My career started in the food and beverage (F&B) industry and I worked for several companies in Germany from 1991 to 1997. I developed a strong interest in the hospitality business and completed my MBA in hotel management in 1999. During my career, I have been in charge of diverse catering projects all over Europe, including Expo '98, various official government functions of the Federal Republic of Germany, and Formula 1.
At the end of the 1990s, my path led me to the Middle East, specifically to Qatar, where I headed the operations for the Islamic Conference and Asian Games in Doha - the second-largest sporting event in the world after the Olympic Games. My first steps in the hospitality business were with Ritz-Carlton Doha, followed by the opening of the company's hotels in Russia, Japan, China and Bahrain.
I joined Jumeirah in 2006 as director of F&B at Madinat Jumeirah before becoming executive assistant manager at Emirates Palace in Abu Dhabi in 2009. Since 2010 I have been with Jumeirah at Etihad Towers, having experienced the preparations and opening of the hotel as manager. I then took the position of general manager (GM).
Move with the times
The role of GM has always required the ability to adapt to changing job descriptions and situations. The main duty has been guest interaction, although nowadays there are many additional responsibilities.
One of the reasons is the change in corporate structures over the years. A hotel today has many more departments to allow it to adjust to the demands of the luxury traveller. Each deals with different details of the guest's experience. Such changes have led to the expansion of the duties of a GM and also require a greater presence behind the scenes. It is crucial for a GM to find a balance between their tasks and still be available for guests.
I believe a GM still plays the role of host in a hotel, and it is vital for me to be present for our guests. Here in the Middle East it is fundamental to keep in regular contact with our guests, the government, royal families and leading personalities, as nothing can replace face-to-face interaction and conversation.
To strike the right balance, we must prioritise. Sometimes a guest cannot wait until later to meet, but an internal meeting can be rearranged. It's necessary to prioritise. Of course, there are always situations when one is needed everywhere at the same time, but with good time management and forward planning, such situations are rare.
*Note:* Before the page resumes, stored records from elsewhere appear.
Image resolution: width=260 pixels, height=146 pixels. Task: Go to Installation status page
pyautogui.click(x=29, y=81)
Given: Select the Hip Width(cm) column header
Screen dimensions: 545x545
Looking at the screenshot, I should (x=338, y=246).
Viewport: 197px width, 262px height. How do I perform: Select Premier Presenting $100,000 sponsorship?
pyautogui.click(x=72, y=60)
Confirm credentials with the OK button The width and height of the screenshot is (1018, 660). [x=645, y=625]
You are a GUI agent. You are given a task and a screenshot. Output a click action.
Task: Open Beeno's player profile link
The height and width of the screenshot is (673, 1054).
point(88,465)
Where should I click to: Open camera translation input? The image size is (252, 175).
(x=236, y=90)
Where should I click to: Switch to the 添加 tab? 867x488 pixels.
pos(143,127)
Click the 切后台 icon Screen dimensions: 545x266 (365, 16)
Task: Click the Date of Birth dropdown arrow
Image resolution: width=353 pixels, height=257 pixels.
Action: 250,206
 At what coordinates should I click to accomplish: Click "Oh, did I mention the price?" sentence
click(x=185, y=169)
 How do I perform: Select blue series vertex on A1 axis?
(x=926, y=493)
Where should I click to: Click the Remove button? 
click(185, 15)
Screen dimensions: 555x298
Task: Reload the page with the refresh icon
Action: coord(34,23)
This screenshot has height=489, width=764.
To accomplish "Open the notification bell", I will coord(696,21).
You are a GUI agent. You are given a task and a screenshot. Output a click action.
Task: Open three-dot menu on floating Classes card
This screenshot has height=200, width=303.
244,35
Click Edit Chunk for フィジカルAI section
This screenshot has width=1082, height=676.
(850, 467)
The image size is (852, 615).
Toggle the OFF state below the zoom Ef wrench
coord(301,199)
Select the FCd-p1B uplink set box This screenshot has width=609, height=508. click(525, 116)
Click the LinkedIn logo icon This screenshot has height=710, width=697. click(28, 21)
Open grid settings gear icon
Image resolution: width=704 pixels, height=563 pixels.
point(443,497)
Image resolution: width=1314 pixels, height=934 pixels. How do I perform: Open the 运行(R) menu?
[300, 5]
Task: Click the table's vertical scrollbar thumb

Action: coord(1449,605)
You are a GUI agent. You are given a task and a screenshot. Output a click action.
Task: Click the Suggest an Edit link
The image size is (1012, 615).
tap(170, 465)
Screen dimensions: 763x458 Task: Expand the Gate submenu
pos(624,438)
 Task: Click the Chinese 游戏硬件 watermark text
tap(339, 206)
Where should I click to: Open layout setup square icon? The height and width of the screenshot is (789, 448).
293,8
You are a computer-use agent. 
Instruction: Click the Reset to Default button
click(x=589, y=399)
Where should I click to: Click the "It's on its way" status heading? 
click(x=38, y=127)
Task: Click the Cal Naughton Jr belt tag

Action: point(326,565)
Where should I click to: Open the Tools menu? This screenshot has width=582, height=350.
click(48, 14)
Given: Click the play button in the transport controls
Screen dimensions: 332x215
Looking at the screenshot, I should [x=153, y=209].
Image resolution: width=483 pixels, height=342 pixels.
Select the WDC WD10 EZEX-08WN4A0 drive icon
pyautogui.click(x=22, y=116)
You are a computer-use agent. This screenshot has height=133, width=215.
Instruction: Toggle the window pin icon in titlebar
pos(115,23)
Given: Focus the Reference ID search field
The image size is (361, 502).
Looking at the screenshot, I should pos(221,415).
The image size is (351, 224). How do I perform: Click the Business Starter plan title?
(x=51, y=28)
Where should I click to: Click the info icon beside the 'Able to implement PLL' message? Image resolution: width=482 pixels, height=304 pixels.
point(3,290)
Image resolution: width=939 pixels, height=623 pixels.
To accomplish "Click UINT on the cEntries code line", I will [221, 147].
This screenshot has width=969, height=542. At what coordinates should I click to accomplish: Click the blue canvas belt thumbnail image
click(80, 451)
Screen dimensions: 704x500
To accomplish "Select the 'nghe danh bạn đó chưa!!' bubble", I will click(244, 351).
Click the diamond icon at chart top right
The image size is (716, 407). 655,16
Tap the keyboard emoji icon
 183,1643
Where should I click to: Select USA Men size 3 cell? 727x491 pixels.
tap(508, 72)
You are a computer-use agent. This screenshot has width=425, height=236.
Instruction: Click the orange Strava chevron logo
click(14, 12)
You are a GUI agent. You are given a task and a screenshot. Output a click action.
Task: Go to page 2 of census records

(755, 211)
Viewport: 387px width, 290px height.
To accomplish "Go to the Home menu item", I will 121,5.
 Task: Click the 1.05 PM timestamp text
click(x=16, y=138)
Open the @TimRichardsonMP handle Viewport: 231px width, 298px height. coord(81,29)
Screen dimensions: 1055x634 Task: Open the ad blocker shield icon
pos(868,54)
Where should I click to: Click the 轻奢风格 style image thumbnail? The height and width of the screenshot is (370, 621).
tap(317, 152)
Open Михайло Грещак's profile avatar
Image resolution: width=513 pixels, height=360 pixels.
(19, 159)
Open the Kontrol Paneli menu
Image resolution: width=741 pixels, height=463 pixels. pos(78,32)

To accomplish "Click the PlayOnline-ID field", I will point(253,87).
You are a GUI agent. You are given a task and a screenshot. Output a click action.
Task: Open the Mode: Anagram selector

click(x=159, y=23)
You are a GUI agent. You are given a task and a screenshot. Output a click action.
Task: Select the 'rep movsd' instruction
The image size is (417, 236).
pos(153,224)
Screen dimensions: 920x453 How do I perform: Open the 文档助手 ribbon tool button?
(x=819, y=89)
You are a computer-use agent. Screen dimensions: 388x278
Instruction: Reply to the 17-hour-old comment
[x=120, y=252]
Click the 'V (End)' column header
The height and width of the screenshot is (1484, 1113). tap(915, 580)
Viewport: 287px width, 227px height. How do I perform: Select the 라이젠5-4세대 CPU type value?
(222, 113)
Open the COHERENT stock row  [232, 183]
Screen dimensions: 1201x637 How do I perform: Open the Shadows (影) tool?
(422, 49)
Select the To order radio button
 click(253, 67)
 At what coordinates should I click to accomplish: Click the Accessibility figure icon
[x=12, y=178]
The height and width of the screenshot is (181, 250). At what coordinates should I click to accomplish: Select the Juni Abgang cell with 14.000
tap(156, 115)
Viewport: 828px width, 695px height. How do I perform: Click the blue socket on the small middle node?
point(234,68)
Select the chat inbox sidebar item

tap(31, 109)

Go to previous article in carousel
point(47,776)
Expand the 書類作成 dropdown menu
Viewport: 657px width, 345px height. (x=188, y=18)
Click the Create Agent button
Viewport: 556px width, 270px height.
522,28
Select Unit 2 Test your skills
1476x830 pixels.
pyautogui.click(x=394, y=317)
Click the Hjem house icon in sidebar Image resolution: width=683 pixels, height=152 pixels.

It is important to be well travelled and multilingual to be able to adapt to the international environment. This is especially true in the UAE, which is home to more than 200 nationalities, and where cultural tolerance and acceptance are very important. As a result, workplaces are incredibly culturally diverse. In Jumeirah at Etihad Towers, I work alongside colleagues from more than 60 countries, all of which bring their own unique approaches, experiences and expertise. This creates a wonderfully dynamic and creative environment that I appreciate immensely and from which I regularly draw inspiration.
I believe excellence is an attitude that must be constantly revisited and worked on. Maintaining our leadership in a dynamic and growing market presents many challenges, but we are prepared and have the right mindset, dedication and determination to succeed. Through creativity and innovation, we have tasked ourselves with maintaining our position and seeking new ways to provide outstanding experiences for our guests. Our aim is to take our reputation and awareness from Abu Dhabi to the world. It's a tall order, but we are optimistic.
Guests' expectations will also evolve and our roles will therefore adapt; the GM's guest-facing duties are likely to increase. Nowadays it is more about personalised services and unique experiences, which our guests expect, and in which the presence and accessibility of the GM play an important role.